- _EXERCISE DETAILS_: Report how many lines in the listing below include the word "Toggle". Write nothing besides the number.

- _RAW DATA_:
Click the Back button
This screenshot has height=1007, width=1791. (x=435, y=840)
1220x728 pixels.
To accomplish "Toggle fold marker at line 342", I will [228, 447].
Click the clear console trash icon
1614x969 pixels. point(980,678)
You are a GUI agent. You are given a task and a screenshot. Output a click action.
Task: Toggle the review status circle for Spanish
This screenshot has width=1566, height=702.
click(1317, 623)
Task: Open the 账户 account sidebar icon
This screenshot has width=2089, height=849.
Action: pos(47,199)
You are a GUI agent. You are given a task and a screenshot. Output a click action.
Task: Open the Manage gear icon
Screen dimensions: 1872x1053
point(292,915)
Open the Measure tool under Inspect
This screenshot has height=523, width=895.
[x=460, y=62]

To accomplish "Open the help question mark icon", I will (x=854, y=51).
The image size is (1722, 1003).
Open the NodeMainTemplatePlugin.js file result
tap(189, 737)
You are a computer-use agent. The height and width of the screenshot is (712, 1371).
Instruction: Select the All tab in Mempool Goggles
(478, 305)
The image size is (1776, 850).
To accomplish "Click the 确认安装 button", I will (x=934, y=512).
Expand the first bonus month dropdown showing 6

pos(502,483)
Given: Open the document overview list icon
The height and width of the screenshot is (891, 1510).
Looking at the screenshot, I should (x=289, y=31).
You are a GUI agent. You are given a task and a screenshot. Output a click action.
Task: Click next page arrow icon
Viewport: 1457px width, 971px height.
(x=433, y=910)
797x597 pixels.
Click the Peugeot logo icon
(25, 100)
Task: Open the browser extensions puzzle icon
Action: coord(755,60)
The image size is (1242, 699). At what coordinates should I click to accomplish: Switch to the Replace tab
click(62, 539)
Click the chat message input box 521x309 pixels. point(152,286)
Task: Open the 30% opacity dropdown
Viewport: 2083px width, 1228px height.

- _EXERCISE OUTPUT_: 2